▶ [Task brief]:
Across the whole listing, filter for the string "each" and copy every line that has it.

:::

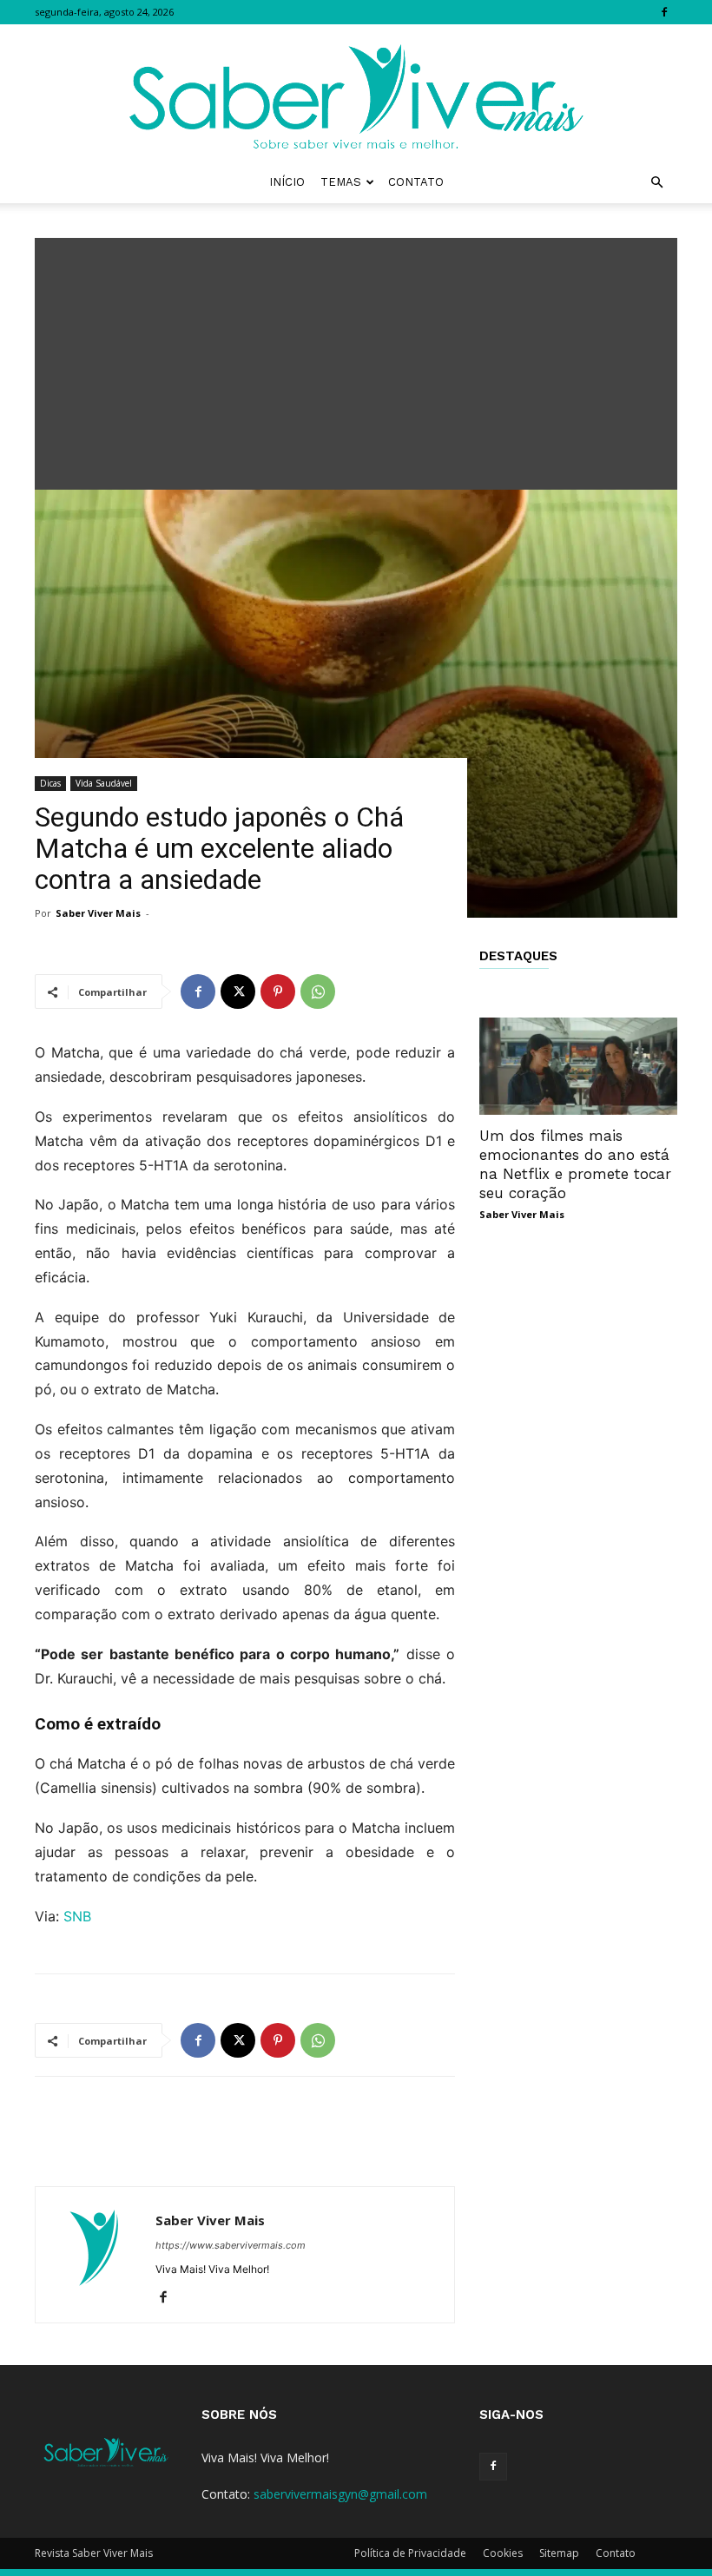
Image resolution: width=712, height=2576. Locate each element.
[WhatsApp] (317, 991)
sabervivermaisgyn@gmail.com (340, 2494)
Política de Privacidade (410, 2553)
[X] (238, 991)
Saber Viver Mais (98, 912)
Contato (416, 181)
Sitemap (559, 2553)
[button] (656, 183)
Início (287, 181)
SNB (77, 1916)
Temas (340, 181)
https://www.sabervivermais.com (230, 2245)
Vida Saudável (104, 783)
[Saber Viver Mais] (356, 92)
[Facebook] (664, 12)
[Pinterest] (277, 991)
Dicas (50, 783)
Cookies (503, 2553)
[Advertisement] (356, 359)
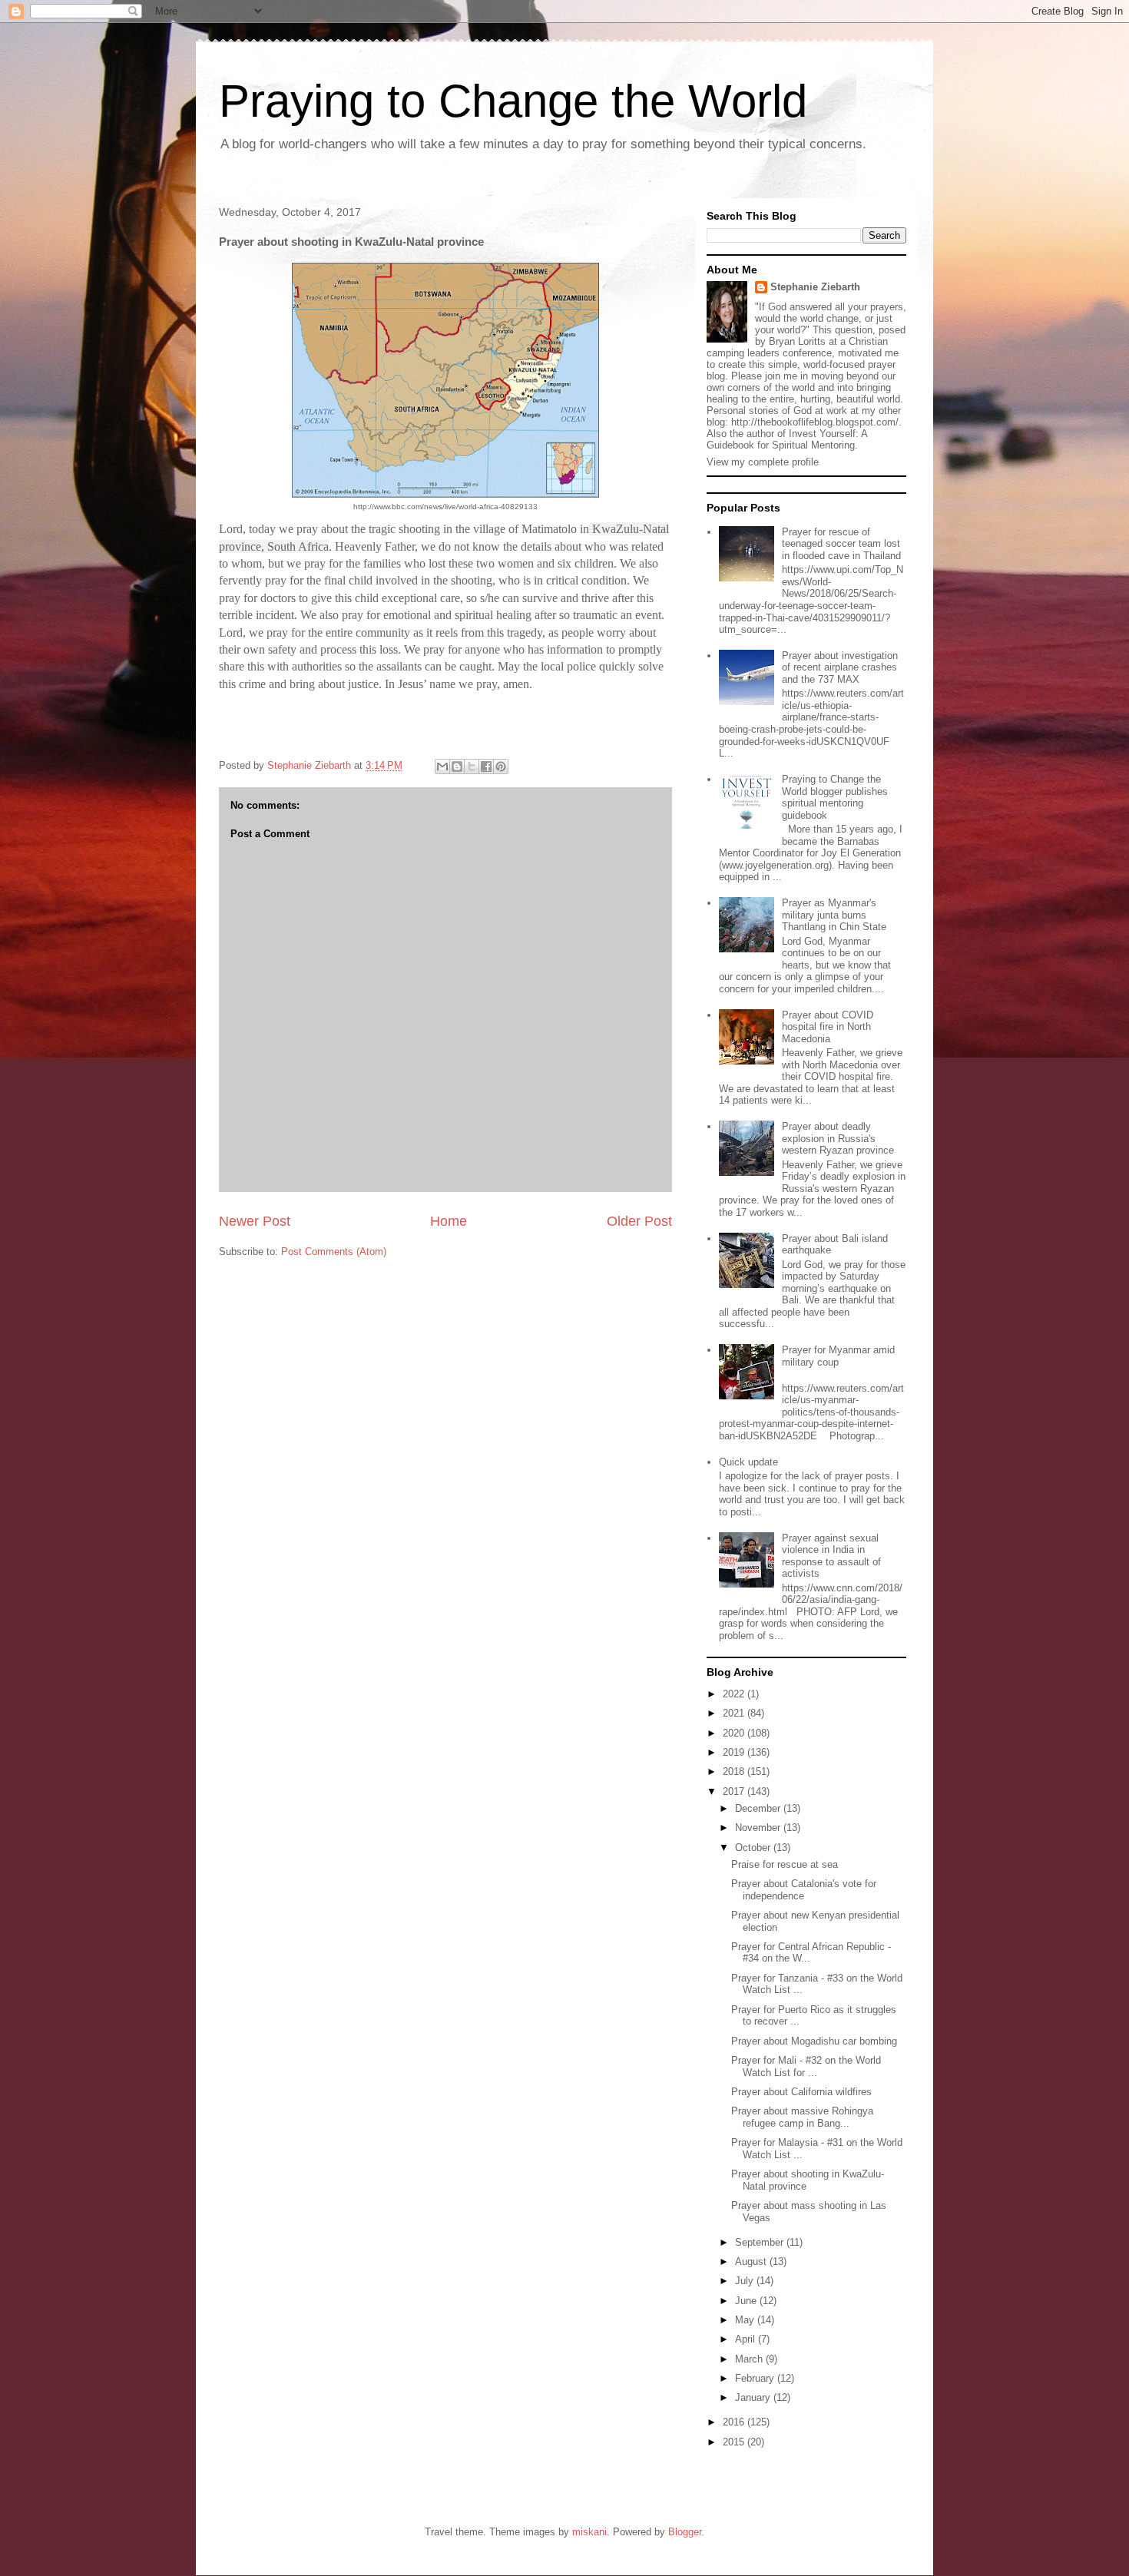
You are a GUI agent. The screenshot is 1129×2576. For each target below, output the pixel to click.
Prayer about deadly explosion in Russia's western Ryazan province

:::

▶ [Response to the task]:
Image resolution: width=712, height=2576. Locate each element.
You are a GUI agent. The screenshot is 1129×2576. For each target below, output the pixel to click.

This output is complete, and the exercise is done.